What Is Axis II Personality Disorder?

Medically reviewed by Julie Dodson, MA
Updated April 10, 2024by BetterHelp Editorial Team
Content warning: Please be advised, the below article might mention substance use-related topics that could be triggering to the reader. If you or someone you love is struggling with substance use, contact SAMHSA’s National Helpline at 1-800-662-HELP (4357). Support is available 24/7. Please see our Get Help Now page for more immediate resources.

Psychiatrists and psychologists use various methods to categorize mental health disorders, and these categories change over time as research leads to new understandings. For example, Axis II disorders used to refer to personality disorders and intellectual disorders. However, with the publication of the most recent version of The Diagnostic and Statistical Manual of Mental Disorders, or DSM-5, the axis system of classification of mental disorders was discarded. Nonetheless, the personality disorders formerly classified according to the Axis 2 designation still exist and are still treated by mental health professionals. 

Types of personality disorders

In total, 10 personality disorders are recognized in the DSM-5, and they were previously classified under the Axis II designation.

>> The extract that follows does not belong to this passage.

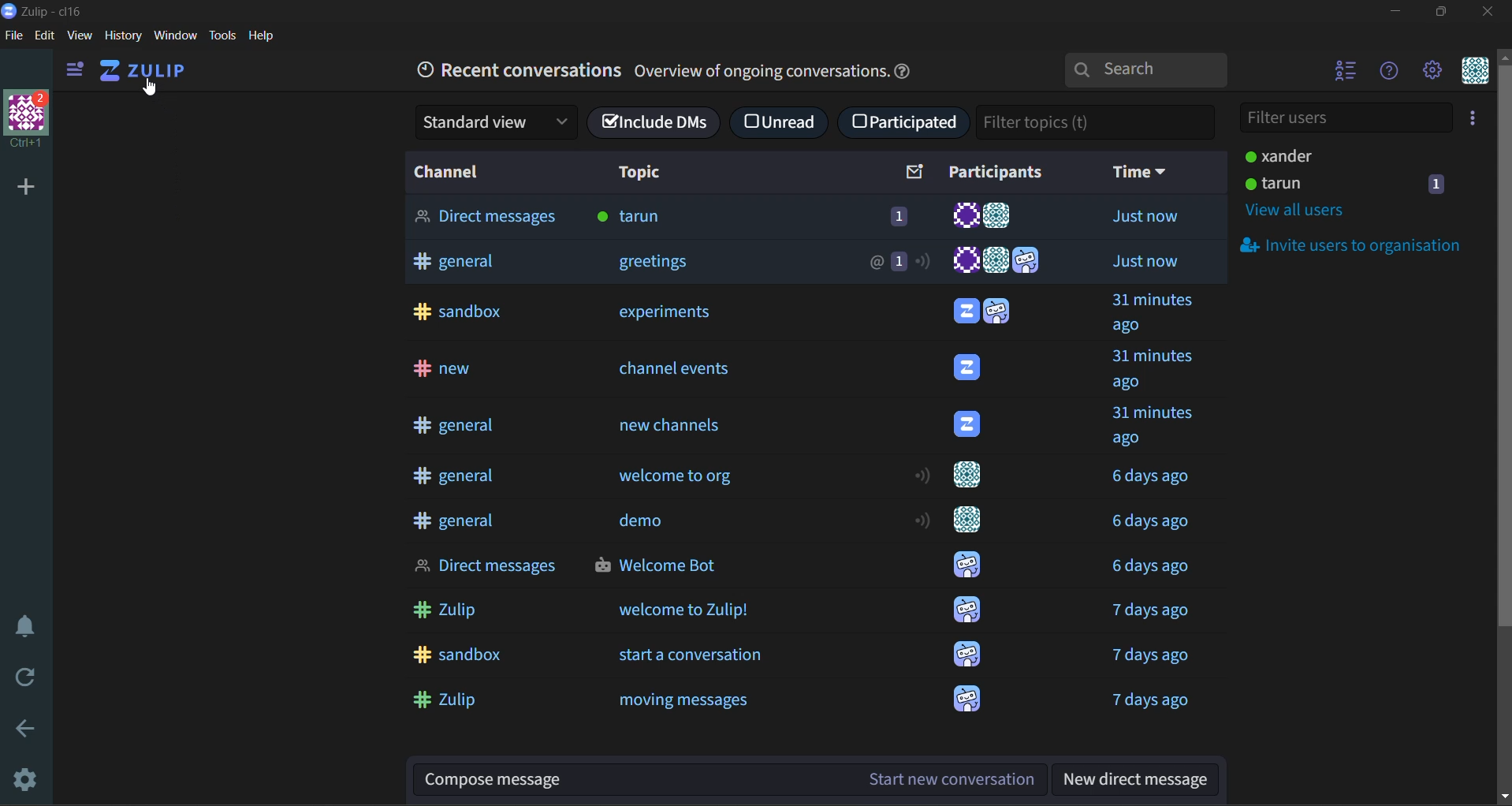  What do you see at coordinates (440, 368) in the screenshot?
I see `new` at bounding box center [440, 368].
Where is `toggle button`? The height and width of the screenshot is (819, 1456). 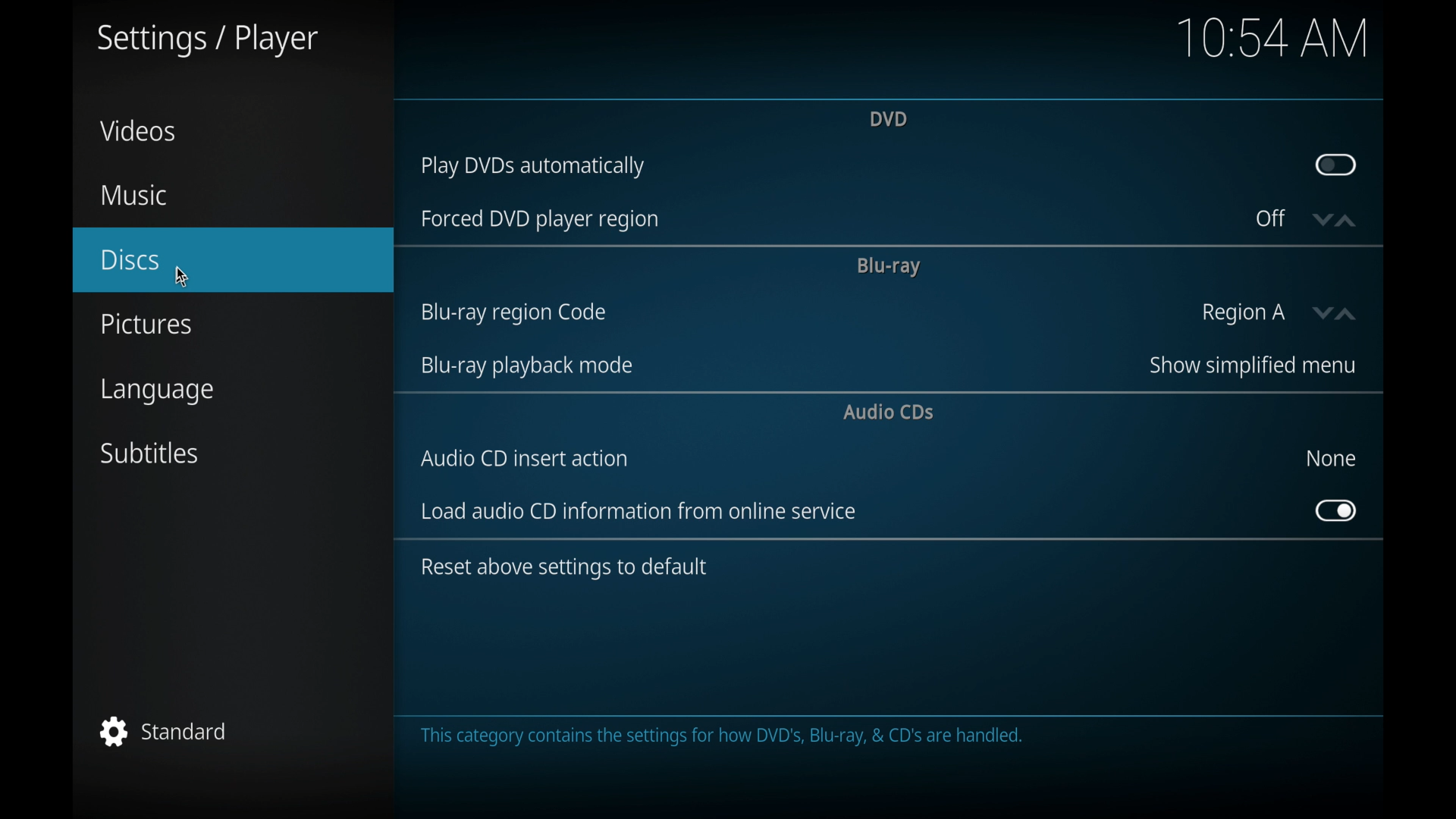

Each disorder has its characteristic symptoms requiring a different treatment approach. Personality disorders can significantly affect the way a person lives their life and interacts with other people. By seeking treatment, a person can reduce the harmful effects of these disorders for themselves and those around them.

Below is a list of the currently recognized personality disorders, once called Axis II disorders, and a brief description of each:

Paranoid personality disorder

A deep level of suspiciousness and mistrust of other people tends to characterize this disorder. Someone with paranoid personality disorder may believe others are disloyal or seek to harm them. As a result, they may quickly become hostile or defensive even when there is no objective reason for this reaction. They may perceive criticism or malicious intent in everyday conversations and have difficulty working with others because of their mistrust. As a result, they tend to become isolated and detached from those around them.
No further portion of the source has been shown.